Miniaturization and Capture Efficiency

To implement our biofuel cell miniaturization approach, we applied our expertise in microfluidics. In basic terms, we designed a microfluidic chip that included a dome-like chamber over an electrode surface. The height of the dome was set to around 90 microns, which meant that the longest distance any bacterium could be from the nearest electrode would be no more than 90 microns. In a sense, the microfluidic chip constrained the geometry available to the bacteria to bring them close enough to the electrode to significantly improve the capture efficiency and thus the overall power output.

The figure on the left above shows the basic idea of a domed chamber (blue) defined inside a top elastomer component (drawn as a transparent box) positioned on top of a substrate (yellow) containing a metal electrode. The figure on the right shows the structure of the microfluidic component, made out of elastomer (black), with defined dome chamber and connecting microchannels (white). The chamber is prevented from collapse through the use of supporting columns (black squares) made of elastomer.

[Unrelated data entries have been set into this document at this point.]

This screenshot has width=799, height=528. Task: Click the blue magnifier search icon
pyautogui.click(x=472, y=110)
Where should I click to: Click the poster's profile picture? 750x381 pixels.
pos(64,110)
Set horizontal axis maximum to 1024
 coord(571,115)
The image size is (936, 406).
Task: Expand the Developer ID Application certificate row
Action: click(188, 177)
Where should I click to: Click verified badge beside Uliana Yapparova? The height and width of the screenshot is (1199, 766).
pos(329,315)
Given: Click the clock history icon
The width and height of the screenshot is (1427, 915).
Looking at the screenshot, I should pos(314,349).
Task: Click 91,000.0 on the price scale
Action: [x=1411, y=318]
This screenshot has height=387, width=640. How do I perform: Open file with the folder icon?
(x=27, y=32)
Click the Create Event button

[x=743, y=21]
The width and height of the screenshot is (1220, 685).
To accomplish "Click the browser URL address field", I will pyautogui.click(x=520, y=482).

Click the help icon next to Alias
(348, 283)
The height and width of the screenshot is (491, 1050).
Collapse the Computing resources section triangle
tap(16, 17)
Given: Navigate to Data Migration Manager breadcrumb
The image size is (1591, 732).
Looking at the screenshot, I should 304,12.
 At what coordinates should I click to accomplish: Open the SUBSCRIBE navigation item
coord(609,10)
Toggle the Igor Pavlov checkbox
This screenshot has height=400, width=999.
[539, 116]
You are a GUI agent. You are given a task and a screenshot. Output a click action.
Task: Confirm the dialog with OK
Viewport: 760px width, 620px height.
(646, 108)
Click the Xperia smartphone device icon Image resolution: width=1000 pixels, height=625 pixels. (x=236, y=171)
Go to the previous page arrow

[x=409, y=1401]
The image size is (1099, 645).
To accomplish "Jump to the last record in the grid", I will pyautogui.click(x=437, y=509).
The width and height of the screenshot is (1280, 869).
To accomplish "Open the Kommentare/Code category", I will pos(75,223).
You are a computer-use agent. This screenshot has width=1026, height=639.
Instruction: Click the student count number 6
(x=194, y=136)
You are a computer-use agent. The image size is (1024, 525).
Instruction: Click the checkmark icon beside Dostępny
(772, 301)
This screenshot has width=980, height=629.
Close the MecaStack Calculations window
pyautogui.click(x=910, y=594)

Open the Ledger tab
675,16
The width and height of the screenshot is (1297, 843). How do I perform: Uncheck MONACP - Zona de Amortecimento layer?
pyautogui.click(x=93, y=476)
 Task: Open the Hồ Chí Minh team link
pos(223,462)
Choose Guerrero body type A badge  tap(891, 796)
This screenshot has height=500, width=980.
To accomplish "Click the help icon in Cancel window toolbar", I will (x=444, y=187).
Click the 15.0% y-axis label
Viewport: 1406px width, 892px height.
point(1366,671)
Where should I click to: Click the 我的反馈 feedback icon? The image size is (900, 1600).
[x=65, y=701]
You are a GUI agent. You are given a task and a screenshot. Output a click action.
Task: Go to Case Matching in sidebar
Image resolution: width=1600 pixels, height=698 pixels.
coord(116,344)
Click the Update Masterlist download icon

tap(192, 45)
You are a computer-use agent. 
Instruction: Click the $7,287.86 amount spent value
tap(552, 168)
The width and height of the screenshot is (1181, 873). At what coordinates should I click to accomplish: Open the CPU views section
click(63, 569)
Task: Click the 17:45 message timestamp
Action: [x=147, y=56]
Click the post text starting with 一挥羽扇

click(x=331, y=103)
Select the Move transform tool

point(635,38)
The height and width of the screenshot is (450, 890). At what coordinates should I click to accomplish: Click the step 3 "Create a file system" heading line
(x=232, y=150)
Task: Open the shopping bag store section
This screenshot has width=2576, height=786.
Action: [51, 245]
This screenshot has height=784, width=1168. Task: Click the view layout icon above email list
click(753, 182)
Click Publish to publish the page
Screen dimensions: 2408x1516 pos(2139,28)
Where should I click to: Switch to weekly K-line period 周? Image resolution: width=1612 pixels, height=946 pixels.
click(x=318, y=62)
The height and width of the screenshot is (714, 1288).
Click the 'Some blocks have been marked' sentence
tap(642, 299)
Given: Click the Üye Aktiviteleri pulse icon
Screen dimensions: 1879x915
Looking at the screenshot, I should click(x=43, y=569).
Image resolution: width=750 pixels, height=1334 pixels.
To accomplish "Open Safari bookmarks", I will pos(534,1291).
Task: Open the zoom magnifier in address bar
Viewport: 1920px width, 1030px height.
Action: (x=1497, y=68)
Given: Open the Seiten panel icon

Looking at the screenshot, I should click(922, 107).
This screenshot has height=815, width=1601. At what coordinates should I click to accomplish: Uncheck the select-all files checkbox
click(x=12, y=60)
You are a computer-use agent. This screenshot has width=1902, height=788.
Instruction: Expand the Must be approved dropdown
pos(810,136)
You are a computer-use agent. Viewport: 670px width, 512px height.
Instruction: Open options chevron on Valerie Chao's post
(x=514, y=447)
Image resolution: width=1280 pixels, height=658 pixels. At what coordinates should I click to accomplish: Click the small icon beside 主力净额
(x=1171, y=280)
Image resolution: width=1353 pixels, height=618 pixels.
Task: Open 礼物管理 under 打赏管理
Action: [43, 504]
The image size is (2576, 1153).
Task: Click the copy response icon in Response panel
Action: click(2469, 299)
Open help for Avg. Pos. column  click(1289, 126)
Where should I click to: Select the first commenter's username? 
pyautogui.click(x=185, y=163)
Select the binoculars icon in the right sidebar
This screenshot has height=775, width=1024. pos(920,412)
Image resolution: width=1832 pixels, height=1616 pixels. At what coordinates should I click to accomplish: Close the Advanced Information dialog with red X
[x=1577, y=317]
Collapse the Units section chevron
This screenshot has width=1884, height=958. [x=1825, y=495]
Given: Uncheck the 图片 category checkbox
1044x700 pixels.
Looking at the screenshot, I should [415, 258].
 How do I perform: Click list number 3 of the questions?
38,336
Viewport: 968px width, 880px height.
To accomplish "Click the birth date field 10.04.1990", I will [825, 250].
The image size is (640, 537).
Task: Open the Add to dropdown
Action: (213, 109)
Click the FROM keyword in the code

The electrode on the substrate was designed to have the shape of a fractal. This was done to utilize the fractal property that distance along wiring from the red central dot to any of the blue dots is the same (left figure above). This fractal can be copied and pasted through mirror imaging along both horizontal axes, allowing it to grow indefinitely and thus be able to cover a mathematically arbitrarily large area. This design was implemented in chrome-on-glass as shown on the microscope image on the right. The result was that the distribution of the bacteria inside the dome on this electrode substrate would not matter for the overall power output result, because all locations would be essentially equidistant from the electrode output.

The chrome electrode fractal was fabricated by etching chrome from a fused silica substrate using photolithography for masking and acid for etching. The elastomer component was separately produced by thermal curing and replication molding off molds made of photoresist defined photolithographically on a silicon wafer. The individual components were assembled as shown above. 

The resulting chips were shipped to our collaborators Dr. Meriah Arias-Thode’s group at NIWC-Pacific at San Diego. There they were loaded with different preps of benthic bacteria, buried in the sediment, and connected to electrical measurement circuitry to record the output power over time, as shown in the schematic above.

The experimental results are plotted in the figure above. Most importantly, the results show that 80 mW/m2 power density was achieved consistently. This is an increase of 4 times compared to previous power density measurements from macro-scale biofuel cell systems. Hence, these results confirmed our hypothesis about the importance of the distance between the individual bacterium and the nearest electrode. The results also confirmed the benefit of miniaturization of the biofuel cells.